Export metadata from a service.

Parameters
  • destination_gcs_folder (str) – A Cloud Storage URI of a folder, in the format gs://<bucket_name>/<path_inside_bucket>. A sub-folder <export_folder> containing exported files will be created below it.

  • project_id (str) – Required. The ID of the Google Cloud project that the service belongs to.

  • region (str) – Required. The ID of the Google Cloud region that the service belongs to.

  • service_id (str) –

    Required. The ID of the metastore service, which is used as the final component of the metastore service’s name. This value must be between 2 and 63 characters long inclusive, begin with a letter, end with a letter or number, and consist of alphanumeric ASCII characters or hyphens.

    This corresponds to the service_id field on the request instance; if request is provided, this should not be set.

  • request_id (str | None) – Optional. A unique id used to identify the request.

  • database_dump_type (google.cloud.metastore_v1.types.metastore.DatabaseDumpSpec | None) – Optional. The type of the database dump. If unspecified, defaults to MYSQL.

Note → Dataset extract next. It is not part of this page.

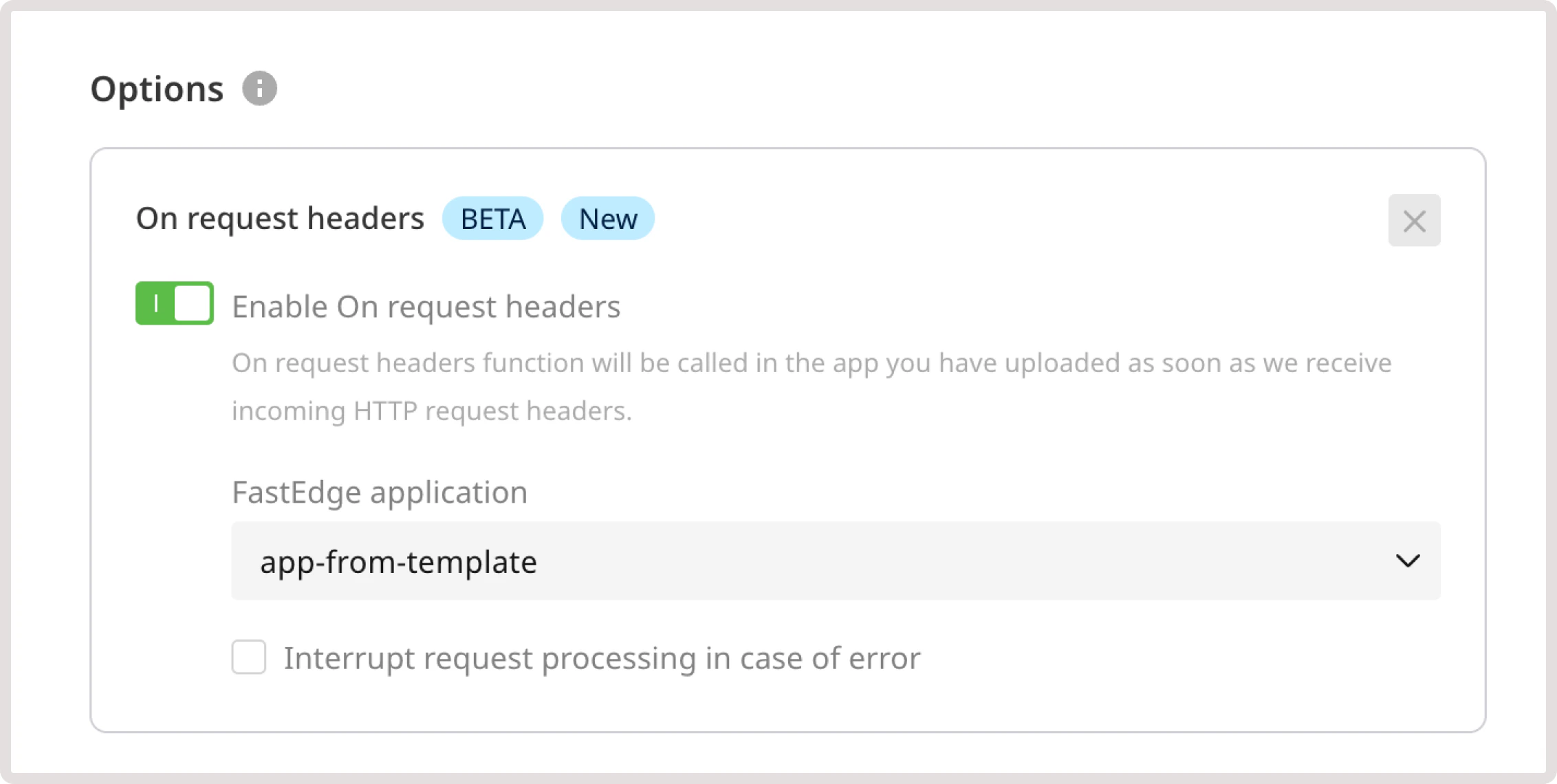Viewport: 1557px width, 784px height.
Task: Click the BETA badge
Action: [492, 219]
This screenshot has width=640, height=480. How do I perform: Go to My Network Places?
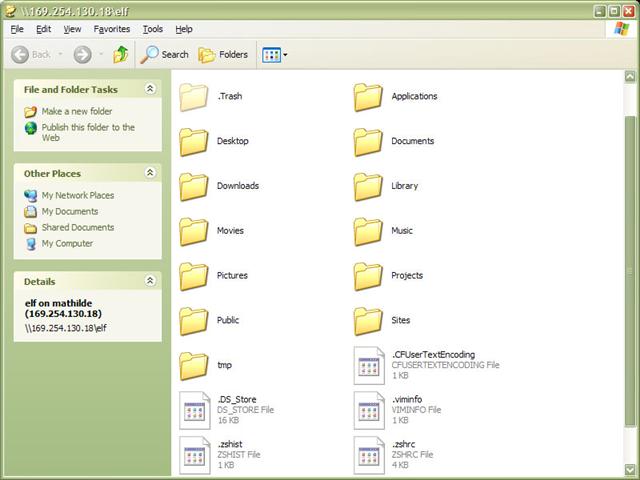[77, 195]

  • retry (google.api_core.retry.Retry | google.api_core.gapic_v1.method._MethodDefault) – Designation of what errors, if any, should be retried.

  • timeout (float | None) – The timeout for this request.

  • metadata (collections.abc.Sequence[tuple[str, str]]) – Strings which should be sent along with the request as metadata.

get_service(project_id, region, service_id, retry=DEFAULT, timeout=None, metadata=())[source]

Get the details of a single service.

Parameters
  • project_id (str) – Required. The ID of the Google Cloud project that the service belongs to.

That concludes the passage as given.